# Warm up sets vs work sets



## BigAndy (Dec 30, 2011)

The new routine I have calls for warm up sets and work sets.

It's usually 2 warm up sets and 1 one work set.

How much effort are you supposed to put into the warm up and the work sets? Is there a rule of thumb? Is the work set to failure?


----------



## doggy (Mar 26, 2011)

i like to go fairly light when warming up, im old and stiff so my first set will be about 15 reps. then the next might be heavier and 12 then heaviers again.

im just getting to know my weights in this new gym so my warm ups and all other lifting are really me experomienting and sussing out what i can manage.

even today i was tired so i done plenty before dead lifting, then i done a set of 50 kg before going up to 80kg. not that heavy but i was tired.

it lets me know where to staRT next time.

sometimes ill work my way back done (pyramid). i train alone and im still sussing out what i can lift so everyday is a school day.

i suppose if you wanted to you could find out your 1 rep max and do a percentage of it, i dont bother with that.


----------



## P2000vxim (Apr 17, 2011)

BigAndy said:


> How much effort are you supposed to put into the warm up and the work sets?
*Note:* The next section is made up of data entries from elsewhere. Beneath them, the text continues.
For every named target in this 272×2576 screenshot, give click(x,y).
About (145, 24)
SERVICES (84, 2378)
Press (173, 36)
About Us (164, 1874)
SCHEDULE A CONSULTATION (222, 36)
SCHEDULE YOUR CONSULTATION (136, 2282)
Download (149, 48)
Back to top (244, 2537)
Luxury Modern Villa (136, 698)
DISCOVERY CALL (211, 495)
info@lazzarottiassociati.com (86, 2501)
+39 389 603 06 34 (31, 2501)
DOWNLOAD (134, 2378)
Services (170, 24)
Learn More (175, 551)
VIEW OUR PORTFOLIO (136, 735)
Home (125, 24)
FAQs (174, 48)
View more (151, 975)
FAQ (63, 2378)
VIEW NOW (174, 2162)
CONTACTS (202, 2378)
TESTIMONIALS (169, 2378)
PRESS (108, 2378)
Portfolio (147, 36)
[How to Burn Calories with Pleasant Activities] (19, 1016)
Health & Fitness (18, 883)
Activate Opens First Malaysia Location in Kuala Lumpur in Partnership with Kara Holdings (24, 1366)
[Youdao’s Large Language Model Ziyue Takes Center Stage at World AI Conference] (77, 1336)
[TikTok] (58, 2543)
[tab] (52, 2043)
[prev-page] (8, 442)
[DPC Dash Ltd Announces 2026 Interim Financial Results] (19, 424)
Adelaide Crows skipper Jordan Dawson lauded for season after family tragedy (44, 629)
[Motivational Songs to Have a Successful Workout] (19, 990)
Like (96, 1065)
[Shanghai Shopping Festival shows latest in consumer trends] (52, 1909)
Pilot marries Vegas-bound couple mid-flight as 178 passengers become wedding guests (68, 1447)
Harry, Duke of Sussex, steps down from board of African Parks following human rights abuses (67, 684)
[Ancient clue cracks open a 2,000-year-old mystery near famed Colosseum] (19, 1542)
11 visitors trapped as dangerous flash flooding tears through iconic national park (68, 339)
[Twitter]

Is there a rule of thumb? Is the work set to failure?


good question which i have asked myself

warm up sets i also do 15 reps for the 1st warm up but i could probably knock out 20 - 30 reps

it seems to be a careful balance between warming up safely and not exhausting all my effort in the warmups leaving nothing for the working set.

2nd set 12 reps but i dare say this could be increased. Do i feel warmed up properly after 1 or 2 sets ???? hmm no not really.

working set. to failure and to aim for 8 - 10 reps if i hit 10 i increase the weight for next week by 5kg.

and it also depends on what body part im doing for quads i like the 15 rep range even for my working sets.


----------



## doggy (Mar 26, 2011)

i think its worth noteing even though youre warming up, youre still working the muscle. its just a different range and intensity but still very worth while.

depends a lot on your goals and what you consider usefull or worth while.

i used high reps for ages, but i mean 25 to 30 0r higher. it helped me build muscle fitness and it helped my golf.

golfers dont really want to be too bulky. i also dont think theres any harm in once and a while doing high reps just to mix it up a bit.


----------



## crazycal1 (Sep 21, 2005)

warm up sets are there to de shock the body to the upcoming weight as well as warm up the muscles.

i ALWAYS include a 3 rep and a 1 rep last warm up set just under the working weight.

it takes away the, fcuk me its heavy gasp i often hear from clients who arent prepared mentally for the increase between a warmup sets done for 6-20 reps..


----------